Will Middlebrooks stepped into the limelight last season when he proved himself as a possible replacement for long-time Red Sox third baseman Kevin Youkilis. Youkilis was struggling at the plate with the Sox last season, and it seemed he and then-manager Bobby Valentine didn't get along. The team was looking for an out, and they got it with Middlebrooks' success. However, Middlebrooks broke his wrist not long after the Red Sox traded Youkilis to the Chicago White Sox.
Over the Monster: More on the Middlebrooks injury
That broken wrist made tonight's injury all the more frightening. Middlebrooks had clearly injured his right wrist, but after leaving the game and having his wrist examined by trainers, the problem was not nearly as serious as everyone expected.
"It's not as serious as we thought it was," Middlebrooks told reporters several innings after leaving the field in Sarasota. "It was just more of a scare, because of the area it was, right where I broke it last year. Just took a swing, obviously it looked pretty awkward, felt just as awkward as it looked, so it was more precautionary. I probably could have stayed in the game and been fine, but they just wanted to make sure everything was alright."
The Red Sox had no reason to take any chances with their new, every day third baseman. Regardless of the extent of the injury (it could have been as simply as a cramp and still likely resulted in the same treatment), the Red Sox were going to be as cautious as possible with Middlebrooks.
The check swing heard round the world sent an immediate shooting pain down the right side of Middlebrooks' wrist. Considering the fracture last season, there was immediate fear on Middlebrooks' part. That much was clear in the frustration he showed after leaving the game. Alex Speier of WEEI.com says Middlebrooks initially feared a reoccurrence of the injury he suffered last August. Fortunately, that was not the case.
"I was just frustrated. I've been busting my ass to get this thing back to where I can play. In my head, I was worried there might be a setback, and I don't think there's going to be," he said. "It worried me for sure, but I feel fine."

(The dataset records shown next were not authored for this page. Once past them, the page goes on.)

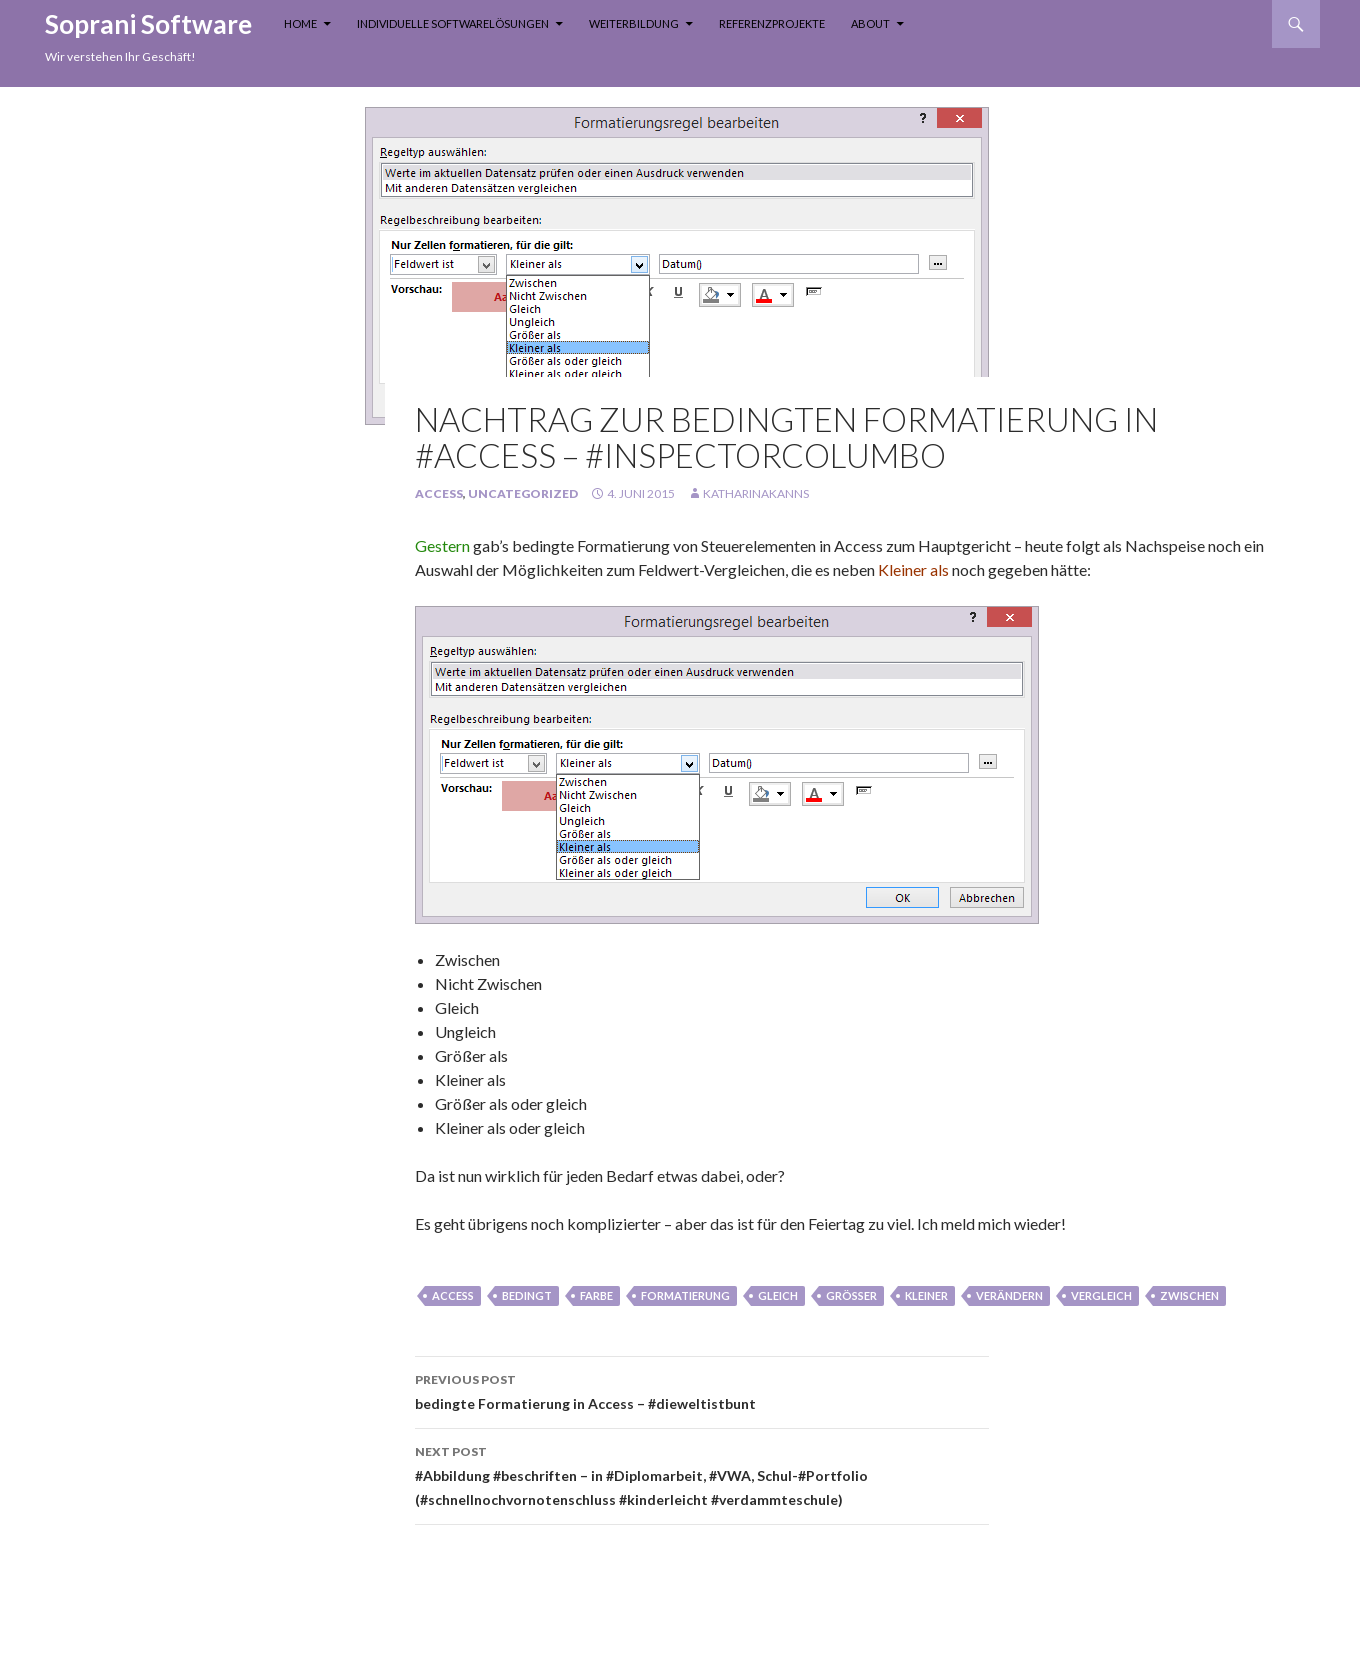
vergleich (1101, 1295)
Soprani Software (148, 24)
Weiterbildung (634, 23)
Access (439, 493)
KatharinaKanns (756, 493)
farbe (596, 1295)
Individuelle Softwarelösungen (453, 23)
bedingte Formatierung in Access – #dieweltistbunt (702, 1390)
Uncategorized (523, 493)
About (870, 23)
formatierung (685, 1295)
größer (851, 1295)
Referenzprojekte (772, 23)
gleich (778, 1295)
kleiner (926, 1295)
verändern (1009, 1295)
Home (300, 23)
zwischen (1189, 1295)
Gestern (444, 545)
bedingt (527, 1295)
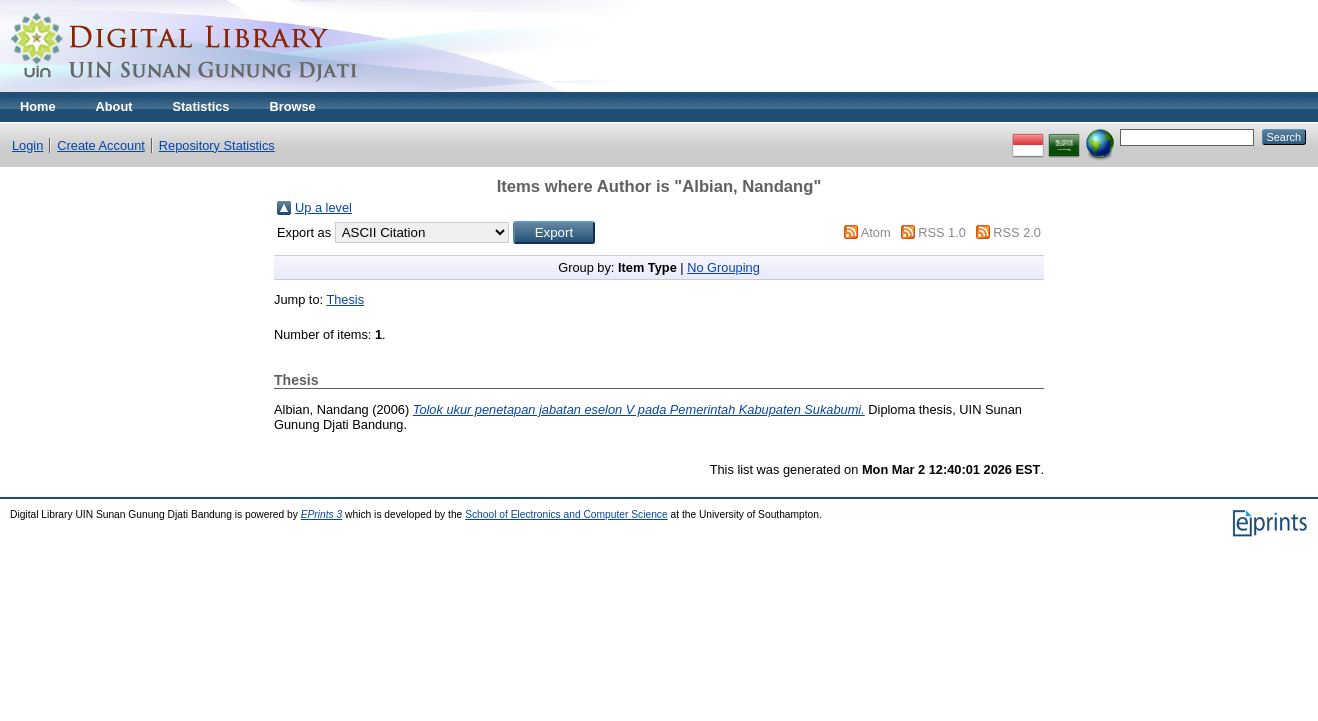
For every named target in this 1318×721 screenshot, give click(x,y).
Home (38, 106)
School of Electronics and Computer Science (566, 514)
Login (27, 145)
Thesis (345, 299)
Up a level (323, 207)
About (114, 106)
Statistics (201, 106)
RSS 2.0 (1017, 232)
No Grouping (723, 267)
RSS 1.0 (942, 232)
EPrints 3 (322, 514)
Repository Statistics (217, 145)
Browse (292, 106)
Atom (876, 232)
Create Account (101, 145)
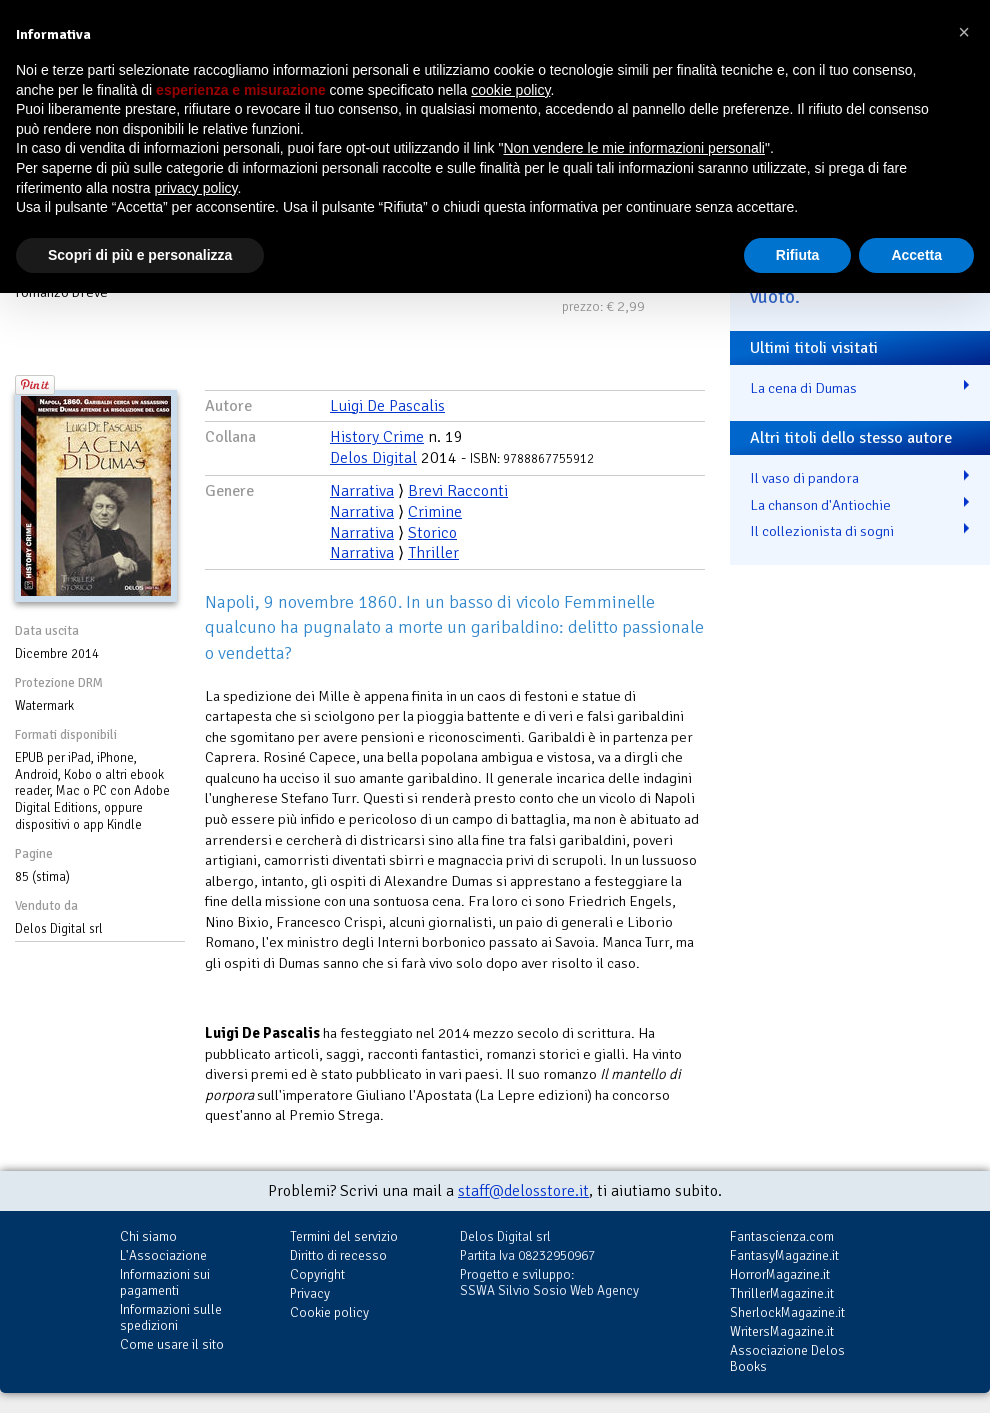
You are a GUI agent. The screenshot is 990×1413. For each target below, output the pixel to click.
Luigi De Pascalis (387, 406)
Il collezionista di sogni (822, 531)
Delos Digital (373, 458)
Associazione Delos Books (787, 1358)
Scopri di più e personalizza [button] (140, 255)
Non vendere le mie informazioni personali (633, 148)
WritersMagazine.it (782, 1331)
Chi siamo (148, 1236)
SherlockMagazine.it (787, 1312)
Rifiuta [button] (798, 255)
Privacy (310, 1293)
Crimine (435, 512)
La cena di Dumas (803, 388)
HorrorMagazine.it (780, 1274)
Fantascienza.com (782, 1236)
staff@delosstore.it (523, 1191)
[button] (964, 32)
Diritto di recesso (338, 1255)
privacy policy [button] (196, 188)
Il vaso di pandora (804, 478)
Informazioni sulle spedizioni (171, 1317)
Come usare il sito (172, 1344)
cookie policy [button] (510, 90)
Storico (432, 533)
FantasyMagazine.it (784, 1255)
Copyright (317, 1274)
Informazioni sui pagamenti (165, 1282)
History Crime (377, 437)
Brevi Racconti (458, 491)
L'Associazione (163, 1255)
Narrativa (362, 491)
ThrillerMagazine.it (782, 1293)
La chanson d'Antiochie (820, 505)
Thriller (433, 553)
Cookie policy (329, 1312)
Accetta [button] (916, 255)
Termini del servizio (344, 1236)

The Red Sox have not laid out plans for Middlebrooks to get an X-ray or MRI, but after he is evaluated further Thursday, that could change. Obviously, if Middlebrooks continues to feel pain or tightness in the wrist, the team may need to rule out a fracture. As it stands tonight, though, Middlebrooks should be fine, and he told reporters numerous times there were no plans for him to get X-rays.
Middlebrooks, a 5th round draft pick in 2007 by the Red Sox, made his Major League debut on May 2, 2012 last season. He managed to play in 75 games last year and posted an impressive .288/.325/.509 line. He hit 15 home runs and drove in 54 runs. The Red Sox love his pop, and they are hoping to see what he can do over the course of a full season this year. That all depends on how his wrist holds up.
Peter Abraham of the Boston Globe says Middlebrooks thought scar tissue from the original wrist injury could have been jarred when he checked his swing. Middlebrooks hopes to take batting practice Thursday, so all the panic may have all been for naught.